4.2.2. Les polyades.

La majorité des romans durassiens se passent dans un espace interactionnel public : café ou hôtel. Par conséquent, la plupart des structures dyadiques, triadiques ou tétradiques ne sont pas pures, mais proviennent de réductions de plans. La romancière réduit l’espace interactionnel pour mettre en scène ce qui se passe entre deux, trois ou quatre personnages. Toutefois, les autres sont là et peuvent intervenir à tout moment dans l’espace conversationnel réduit. Les trois formes les plus fréquentes de leur intervention sont l’échange utilitaire, la perturbation ou le jugement moral. Les garçons de café, patronnes de bistrot, directrices d’hôtel ou chauffeurs viendront perturber les différents dialogues par des échanges utilitaires relevant de leur fonction. Les enfants perturberont constamment les échanges entre personnages, mais permettront de créer un tempo dans les dialogues. Le jugement moral, porté sur le comportement des héros, l’est par les clients de l’hôtel ou du bistrot, les invités de la réception bref par un « on » ou un « ils » indistincts.

En général, l’échange conversationnel central est placé, chez Duras, sous un regard global de réprobation sociale qui glisse sur les personnages principaux sans qu’ils ne paraissent en prendre conscience. C’est un des rôles de cet espace interactionnel élargi qui figure à l’arrière-plan du dialogue central de donner lieu à des polylogues que nous qualifierons de sociaux, mais qui sont en faible rapport interactif avec la conversation centrale. En fait, ils interviennent au niveau de la macrostructure, dans la communication avec le lecteur. Ils donneront une dimension sociale au roman, feront parler la voix unitaire de la morale et des convenances sociales d’un milieu particulier ou de la société dans sa totalité. Leur manque d’impact sur l’héroïne, voire sur toute sa famille dans le cas de La pluie ou du Barrage, les place dans une sorte d’« amoralité » relevée explicitement par M. Jo :

‘« Vous ne m’aimiez pas. Ce que vous vouliez c’était la bague.
[...]
- Vous êtes profondément immoraux, dit M. Jo d’un ton de conviction profonde » (Barrage : 134).
« Il m’a dit qu’on était immoraux », dit Suzanne.
Joseph rit encore une fois.
« Oh ! c’est sûr qu’on l’est » (Barrage : 138).’

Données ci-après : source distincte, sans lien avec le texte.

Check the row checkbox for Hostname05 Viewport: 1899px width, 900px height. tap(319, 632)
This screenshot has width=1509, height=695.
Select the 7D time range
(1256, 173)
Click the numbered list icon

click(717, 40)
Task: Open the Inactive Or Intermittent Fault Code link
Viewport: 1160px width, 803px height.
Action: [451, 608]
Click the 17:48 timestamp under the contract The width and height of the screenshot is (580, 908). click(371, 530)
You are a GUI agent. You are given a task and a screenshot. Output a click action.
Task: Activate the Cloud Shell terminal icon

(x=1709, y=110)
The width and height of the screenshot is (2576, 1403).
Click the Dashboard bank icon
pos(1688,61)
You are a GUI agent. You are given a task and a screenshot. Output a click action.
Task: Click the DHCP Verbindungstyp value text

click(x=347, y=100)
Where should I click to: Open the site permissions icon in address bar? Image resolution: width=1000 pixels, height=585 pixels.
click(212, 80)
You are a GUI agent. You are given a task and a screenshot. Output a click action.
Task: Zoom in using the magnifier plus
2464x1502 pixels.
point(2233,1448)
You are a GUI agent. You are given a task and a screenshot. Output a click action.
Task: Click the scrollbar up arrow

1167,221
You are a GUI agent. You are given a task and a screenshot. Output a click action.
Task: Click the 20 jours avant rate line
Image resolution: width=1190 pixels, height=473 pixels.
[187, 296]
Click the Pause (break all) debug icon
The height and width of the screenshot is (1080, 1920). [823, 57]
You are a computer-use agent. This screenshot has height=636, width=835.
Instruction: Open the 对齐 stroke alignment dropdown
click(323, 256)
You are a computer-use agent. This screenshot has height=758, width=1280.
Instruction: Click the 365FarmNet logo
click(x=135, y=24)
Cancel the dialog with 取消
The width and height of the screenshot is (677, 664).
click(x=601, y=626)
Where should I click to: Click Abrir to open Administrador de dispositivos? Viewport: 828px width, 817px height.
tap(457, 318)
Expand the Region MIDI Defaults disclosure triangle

Si l’immoralité est certaine dans le cas de Joseph, le problème de l’absence de conscience morale se pose déjà pour Suzanne, comme il se posera pour Anne Desbaresdes, Lol V. Stein, Alissa, Claire Lannes, le vice-consul et les personnages des Yeux.

À l'avant-plan, se trouve donc sous forme de dilogue ou de trilogue, plus rarement de tétralogue, le dialogue central des romans durassiens. Il se produit au sein d'un espace interactionnel où figurent d'autres membres du groupe social. À l'extérieur de cette enceinte interactionnelle, se trouve l'autre groupe, celui des exclus qui interpellent en permanence le héros ou l'héroïne en fracturant l'espace interactionnel protégé par un cri ou par leur simple présence. Le héros (ou l'héroïne) les verra ou les entendra, ils lui feront peur ou déclencheront un acte de violence, comme les lépreux chez le vice-consul. Ils font donc partie d'un espace interactionnel élargi. Duras joue énormément sur le contraste entre les deux espaces interactionnels, ils sont à proprement métonymiques de l'héroïne avec son être construit socialement qui peut à tout moment se fracturer et laisser son être profond s'échapper. Et si l'enfant, dans Moderato, fait des allées et venues constantes entre les deux espaces, c'est parce que, n'étant pas non plus socialisé, il est beaucoup plus proche de ces êtres d'extérieur. Le café, l'hôtel, l'ambassade et la maison avec leurs murs d'enceinte sont donc des espaces interactionnels socialisés et protégés mais en perpétuelle menace de fracture.

Aucune interaction conversationnelle n’a, à proprement parler, lieu entre ce groupe et les principaux protagonistes. Tout se jouera sur le plan interactionnel où un fort rapport se produira et sera de l'ordre de la fracture, de la peur, de l'émotion, voire de l'action quand le vice-consul ira jusqu'au meurtre. Jamais il ne recouvrira le mode d'une parole sécurisante. Cette peur panique qu’ils suscitent chez l’héroïne, ainsi que leur caractère unitaire, s’illustre parfaitement, on s’en souvient, dans l’extrait (p. 11) d’Émily où la narratrice parle à son amant de sa peur des Coréens.

Par contre, les groupes sociaux parleront. Ils parleront entre eux, ils parleront aussi à propos du crime qui se situe dans tous les romans de Duras, ils parleront aussi des héros. C'est donc eux que l'on retrouvera dans les polylogues.